Ta e daí? O que eu faço com isso?

Uma aplicação que pode ser realizada é que a inclusão do supino horizontal e inclinado em uma sessão de treino para peitoral para iniciantes, pode não produzir ganhos de hipertrofia maiores ou diferentes em comparação a uma sessão de treino com somente um dos dois exercícios, mas com um volume total de séries iguais. 

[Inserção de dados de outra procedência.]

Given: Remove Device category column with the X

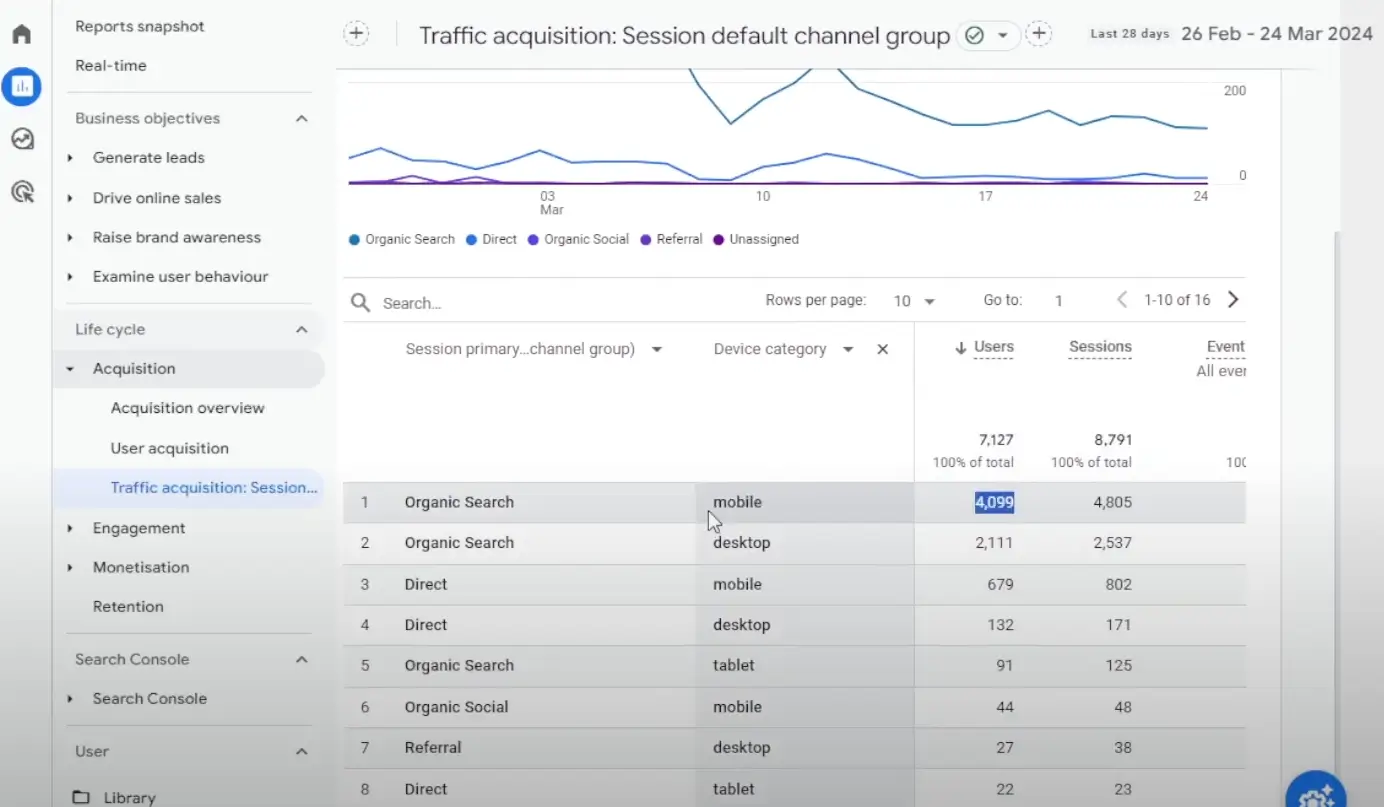Looking at the screenshot, I should click(882, 349).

Assim, pensando na hipertrofia de peitoral entre os dois exercícios (supino horizontal e inclinado) o que produzir maior carga levantada e por consequência volume total de treino, poderá proporcionar maiores ganhos de hipertrofia. Portanto, para iniciantes talvez seja interessante o personal trainer observar em qual exercício o cliente tem maior prazer em executar e também em qual consegue ter maior progressão de quilagem e por consequência volume de treino ao longo do tempo. 

Um ponto importante a salientar é que neste estudo não foi mensurada a espessura muscular do feixe clavicular do peitoral maior, sendo esta região, segundo estudos agudos, a mais solicitada pela execução do supino inclinado.